As the story opens, we find this Georgian-era ghostbuster busting a séance, helpfully demonstrating how dim lighting, special effects and audience expectations help the con artists ply their trade. (This also explains the popularity of Adam Sandler.)
Florence is approached by Robert Mallory (Dominic West), who calls her a ghost hunter. “You can’t hunt what doesn’t exist,” she informs him sharply, but he replies that the boys’ school where he teaches may have a ghost that does. At the very least, it has a gruesome mystery: A student has died. Florence agrees to pay them a visit.
There’s a squinty, limping groundskeeper who dodged conscription but now carries a shotgun; a consumptive professor of languages; and a still, gloomy pond that Shakespeare would have declared an Ophelia magnet. Throw in the school uniforms, and the general effect is Harry Pot- ter’s Hogwarts with twice the chills and half the fun.
Florence is also introduced to Maud (Imelda Staunton), the starchy housekeeper; and Tom (Game of Thrones’ Isaac Hempstead Wright), a preternaturally serious student. Then she gets to work setting up tripwires, cameras and other detection equipment, although her stated aim is to detect not a ghostly presence but the human one that is trying to deceive people.

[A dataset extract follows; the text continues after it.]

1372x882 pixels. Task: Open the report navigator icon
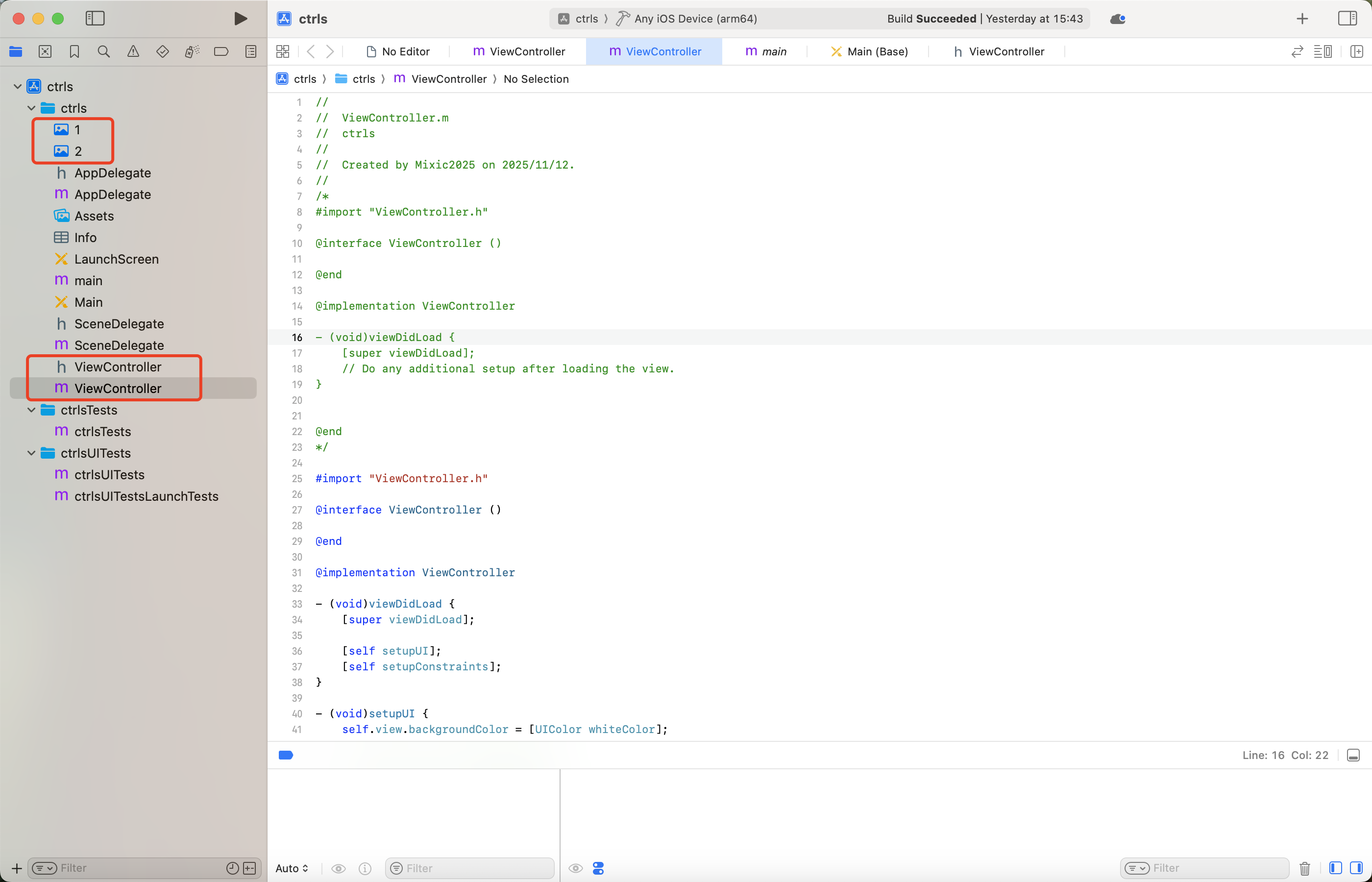pos(251,51)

There’s a suggestion of romance with a London-based colleague before she heads to Cumbria, where the strapping war veteran Mallory proves a major distraction.
And yes, there are scares; both the sudden-noise variety and a more cerebral fright.
Yet as the story chugs along and the spookiness piles up, more seems to become less. Do we really need a marble rolling slowly down a flight of stairs — and what’s so disturbing about that?
And isn’t Ladybird Ladybird a scary enough nursery rhyme without it being sung in a garbled voice by a windup stuffed rabbit?
Even so, committed performances and a lingering, hair-raising, what-the-heckis-going-on vibe carry us through the movie’s more clichéd moments, to a deliciously near-ambiguous conclusion. I’ve been waiting a year, since The Awakening premiered at the 2011 Toronto International Film Festival, to sample it again. Neither its chills nor its pleasures have grown stale.